> [EXERCISE]: Please rewrite the entries below, replacing every "screenshot" with "screen capture" and changing nothing else. Leave out the pictures.

> [DATASET RECORDS]:

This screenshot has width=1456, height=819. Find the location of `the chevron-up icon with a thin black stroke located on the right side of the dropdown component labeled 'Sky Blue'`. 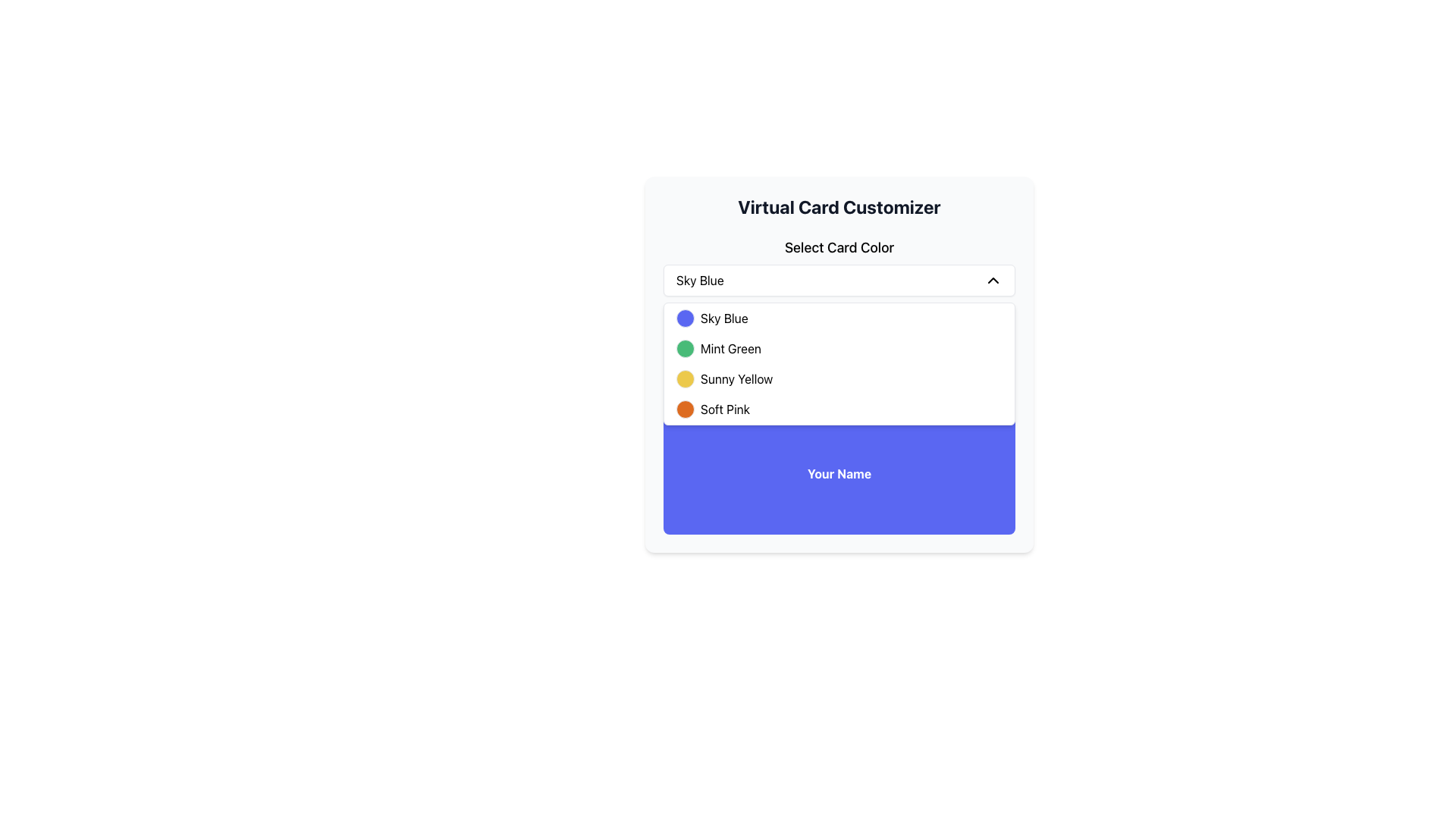

the chevron-up icon with a thin black stroke located on the right side of the dropdown component labeled 'Sky Blue' is located at coordinates (993, 281).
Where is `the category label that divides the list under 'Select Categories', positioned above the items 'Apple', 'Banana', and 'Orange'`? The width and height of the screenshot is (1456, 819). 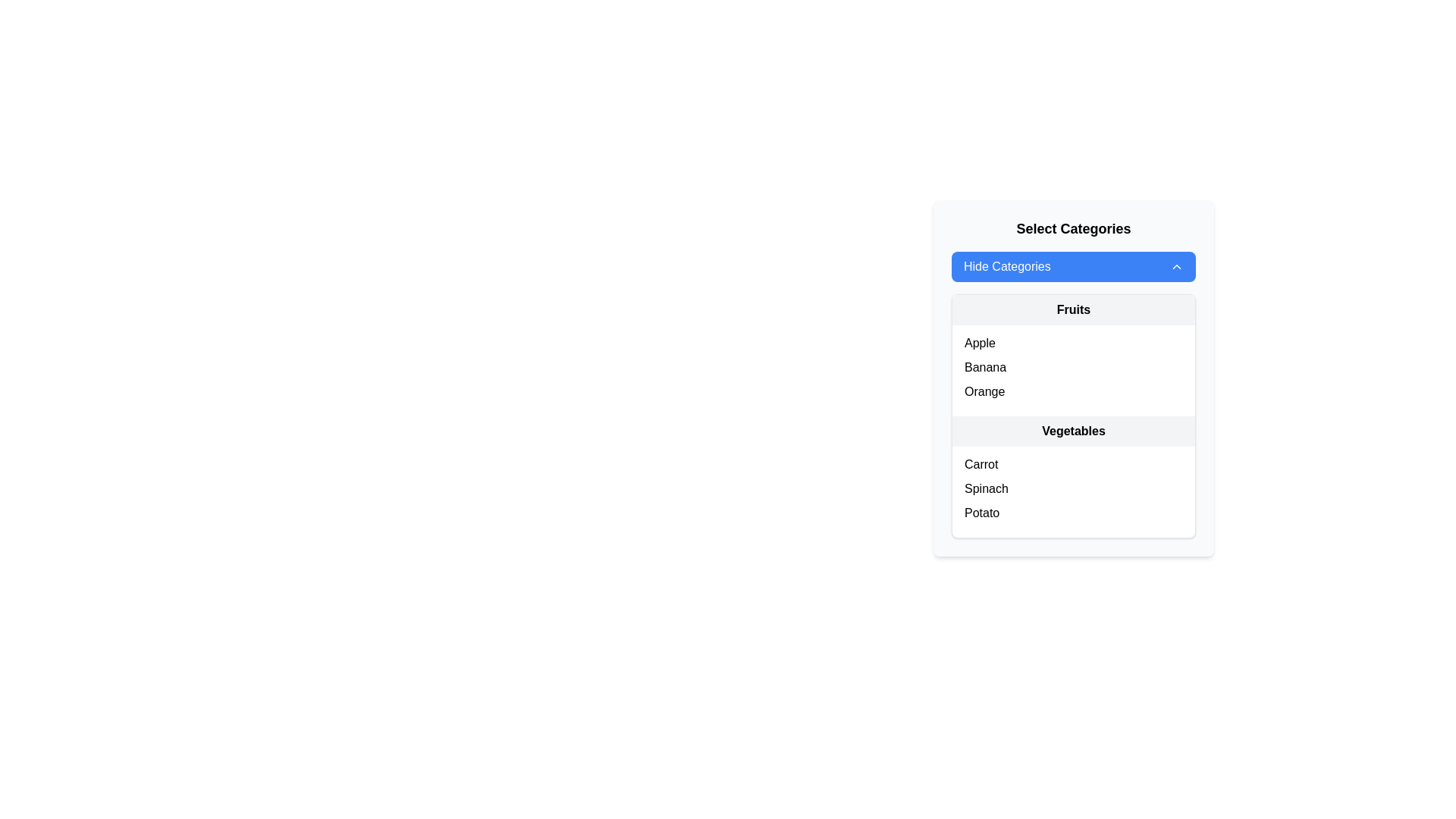
the category label that divides the list under 'Select Categories', positioned above the items 'Apple', 'Banana', and 'Orange' is located at coordinates (1073, 309).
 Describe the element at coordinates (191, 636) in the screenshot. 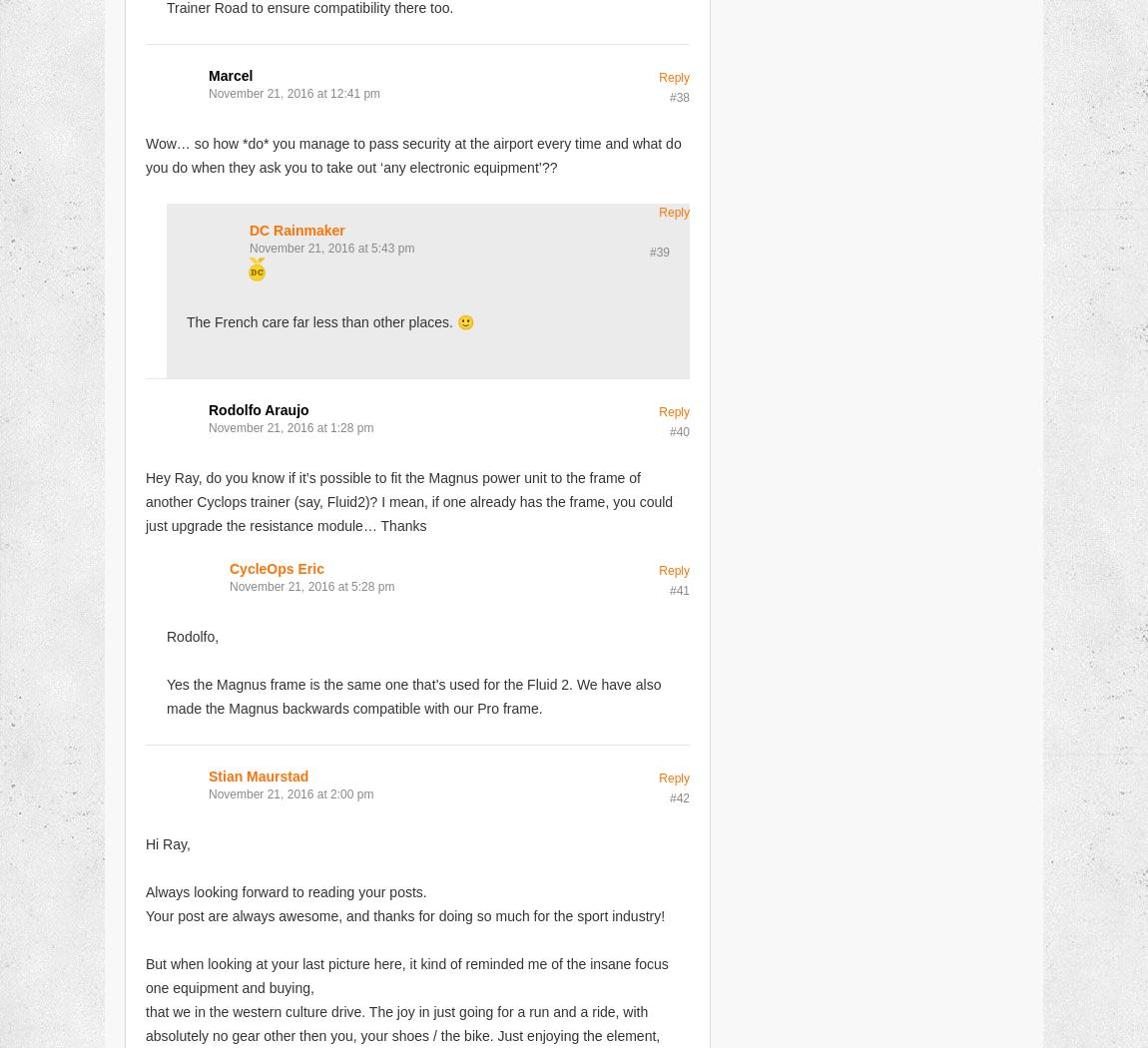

> [CORRECT RESPONSE]:
This screen capture has width=1456, height=819. Find the location of `the chevron-up icon with a thin black stroke located on the right side of the dropdown component labeled 'Sky Blue'`. 

the chevron-up icon with a thin black stroke located on the right side of the dropdown component labeled 'Sky Blue' is located at coordinates (993, 281).
Where is `the category label that divides the list under 'Select Categories', positioned above the items 'Apple', 'Banana', and 'Orange'`? The width and height of the screen capture is (1456, 819). 
the category label that divides the list under 'Select Categories', positioned above the items 'Apple', 'Banana', and 'Orange' is located at coordinates (1073, 309).
 Describe the element at coordinates (191, 636) in the screen capture. 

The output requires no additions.